I waited, made some changes, waited, made some changes, and when on a canoe with my wife and son yesterday checked my email (for the first time in a few hours — in this particular instance, I wasn’t anxiously checking!) to receive the notice that the NSF CAREER project was awarded funding. It will begin August 1, 2023. It is Project CREDIBLE (Creatively Reimagining Engagements with Data in Biology Learning Environments).
It will draw on and ask me to grow with respect to three topics/ideas:
- high school teachers’ use of complex sources of scientific data, approached through the perspective of Bayesian updating and data analysis
- the life sciences and environmental science
- place-based learning (and leveraging the insights we have about where we live — definitely not only in a place like the Smokies)
There are outstanding partners for the project, especially DataClassroom and the Great Smoky Mountains Institute at Tremont as well as partnering teachers in local schools and an advisory board with some of the smartest and most critical (but kindest) people I know and have worked with. I am lucky to have two outstanding Ph.D. students (who will help and even push me to do great work) interested in working on the project.
Here’s the public abstract; a little more with some more detail for a “scientific audience” is here.

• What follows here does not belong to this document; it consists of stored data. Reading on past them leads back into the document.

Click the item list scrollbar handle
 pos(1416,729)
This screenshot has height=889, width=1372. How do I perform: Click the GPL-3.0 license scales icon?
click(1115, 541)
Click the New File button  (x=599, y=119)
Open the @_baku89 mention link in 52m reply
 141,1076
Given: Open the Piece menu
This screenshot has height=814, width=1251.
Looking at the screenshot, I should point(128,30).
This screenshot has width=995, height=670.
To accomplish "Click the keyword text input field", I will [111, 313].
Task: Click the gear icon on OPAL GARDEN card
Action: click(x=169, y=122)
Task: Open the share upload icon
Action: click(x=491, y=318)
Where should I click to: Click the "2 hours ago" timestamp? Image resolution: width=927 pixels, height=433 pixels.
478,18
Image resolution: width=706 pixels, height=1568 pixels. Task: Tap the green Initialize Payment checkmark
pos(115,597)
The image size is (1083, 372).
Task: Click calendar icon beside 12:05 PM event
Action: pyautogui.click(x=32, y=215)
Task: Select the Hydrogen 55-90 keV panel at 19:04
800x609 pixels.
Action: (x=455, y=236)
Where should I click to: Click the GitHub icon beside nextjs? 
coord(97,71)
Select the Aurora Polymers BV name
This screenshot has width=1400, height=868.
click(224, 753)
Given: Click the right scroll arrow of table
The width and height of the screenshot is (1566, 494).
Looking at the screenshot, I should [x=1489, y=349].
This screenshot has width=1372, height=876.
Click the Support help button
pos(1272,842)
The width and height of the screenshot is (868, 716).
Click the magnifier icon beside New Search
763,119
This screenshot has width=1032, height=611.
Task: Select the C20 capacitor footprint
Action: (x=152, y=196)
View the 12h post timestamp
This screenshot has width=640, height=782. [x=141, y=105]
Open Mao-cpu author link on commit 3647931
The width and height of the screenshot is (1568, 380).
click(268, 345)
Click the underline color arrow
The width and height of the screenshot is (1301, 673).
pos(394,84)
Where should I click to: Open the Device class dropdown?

There have been prominent and widespread calls for high school science students to work with data in more complex ways that better align with and support the work of professional scientists and engineers. However, high school students’ analysis and interpretation of scientific data is often limited in scope, complexity, and authentic purpose. The aim of Project Creatively Reimagining Engagements with Data in Biology Learning Environments (Project CREDIBLE) is to support and advance students’ work with ecological data in high school biology classrooms by embracing a new approach: Bayesian data analysis methods. This project has the potential to empower 20 high school teachers and their approximately 1,200 students to make sense of data within and beyond classroom contexts. It also will involve sharing research findings, an educational technology tool for Bayesian data analysis, and curricular resources in open and accessible ways.
As an open science thing/commitment/practice, the proposal is available in entirety here.
I’ve received much support for my work, not the least from my department and now the NSF. I am lucky and don’t and won’t forget that. Thanks to those who have supported me. I feel responsible for doing my best, growing in the process, and supporting others to have as many opportunities and as much support as I have been lucky to have.
On a more personal note, this has been a year of tremendous ups and downs. I don’t know what to add to that, other than to say that I am grateful for the experiences.